Why Failure to Yield is a “Moving Violation”
Many drivers assume they can simply pay the fine online to make the ticket go away. This is a critical mistake.
Per Title 37, Part 1, Chapter 15 of the Texas Administrative Code (§ 15.89), “Failure to Yield Right of Way” is explicitly classified as a moving violation.
Paying the fine directly to a Dallas-area municipal court counts as a formal guilty plea. This results in a permanent conviction on your Texas driving record. Moving violations not only add points to your driver’s license, but they also give your auto insurance provider the perfect excuse to dramatically raise your premiums for years to come.
The Accident Complication: More Than an Ordinary Ticket
Unlike a routine speeding ticket where an officer clocks your velocity on a radar gun, failure to yield citations are unique because they are almost exclusively issued after a traffic accident has already occurred. When Dallas police respond to a collision, they often have to reconstruct what happened based on vehicle damage, skid marks, and conflicting statements from shaken drivers. This makes failure to yield tickets uniquely complex for two main reasons:
1. The Statutory “Prima Facie” Trap
Under Texas law (specifically § 545.153), if you pass a yield or stop sign and are involved in a collision at the intersection, the crash itself is considered prima facie (at first sight) evidence that you failed to yield. The law essentially shifts the burden, creating a legal presumption that you are at fault. Defeating this presumption requires a strategic legal defense.

ENTRIES SUPPLIED:

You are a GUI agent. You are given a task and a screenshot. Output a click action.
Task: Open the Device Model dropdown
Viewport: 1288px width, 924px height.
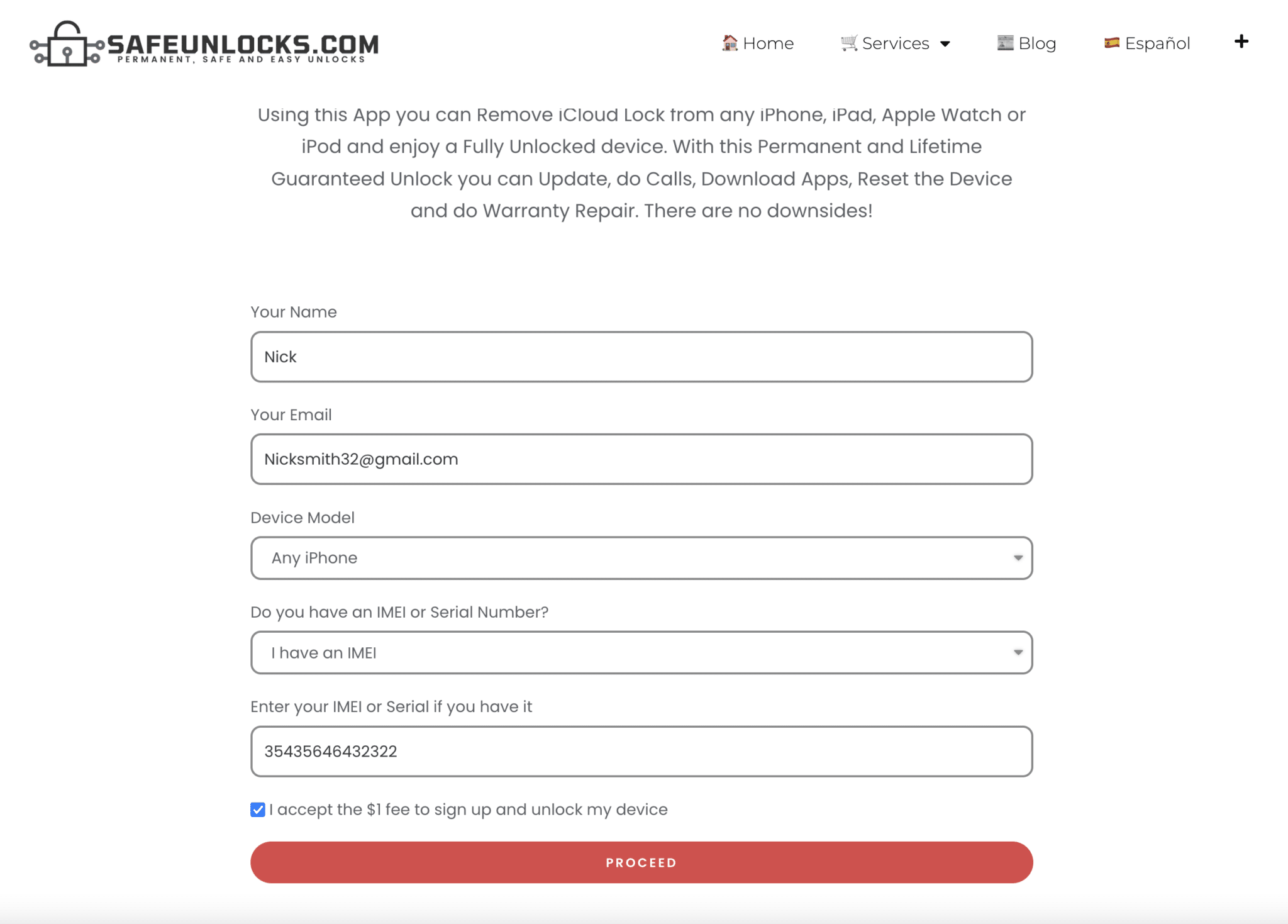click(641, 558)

...

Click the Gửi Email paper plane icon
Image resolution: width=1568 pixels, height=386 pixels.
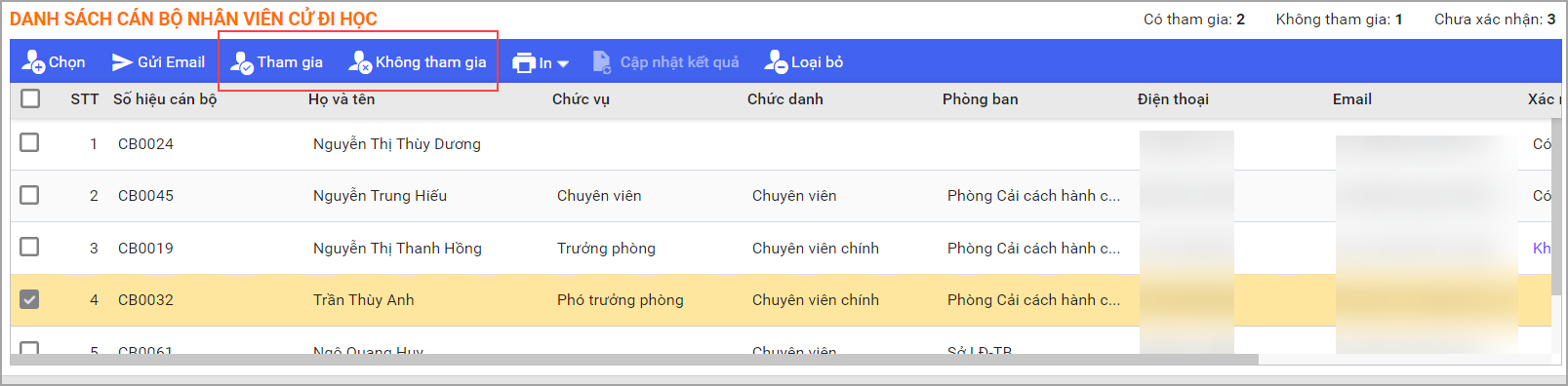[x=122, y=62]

==

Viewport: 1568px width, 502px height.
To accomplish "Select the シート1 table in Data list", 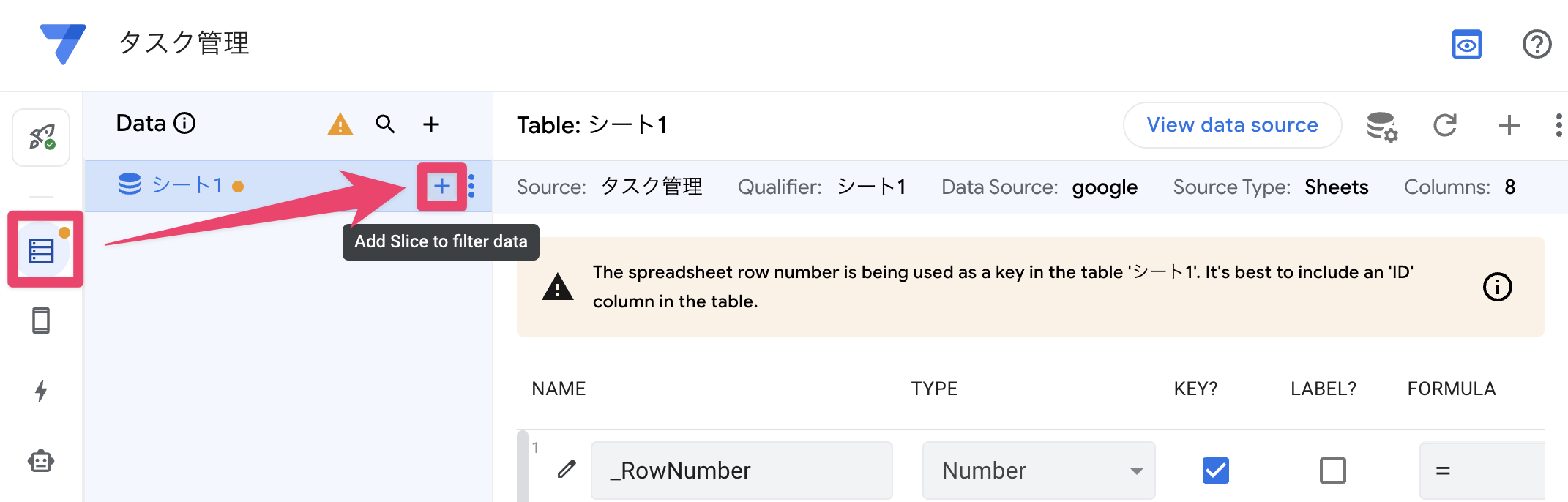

EXERCISE DESCRIPTION: Print the part of the failure-to-yield article that begins at the words "Per Title 37, Part" and stops after "a moving violation.". The records come from a different source than the failure-to-yield article.

EXPECTED ANSWER:
Per Title 37, Part 1, Chapter 15 of the Texas Administrative Code (§ 15.89), “Failure to Yield Right of Way” is explicitly classified as a moving violation.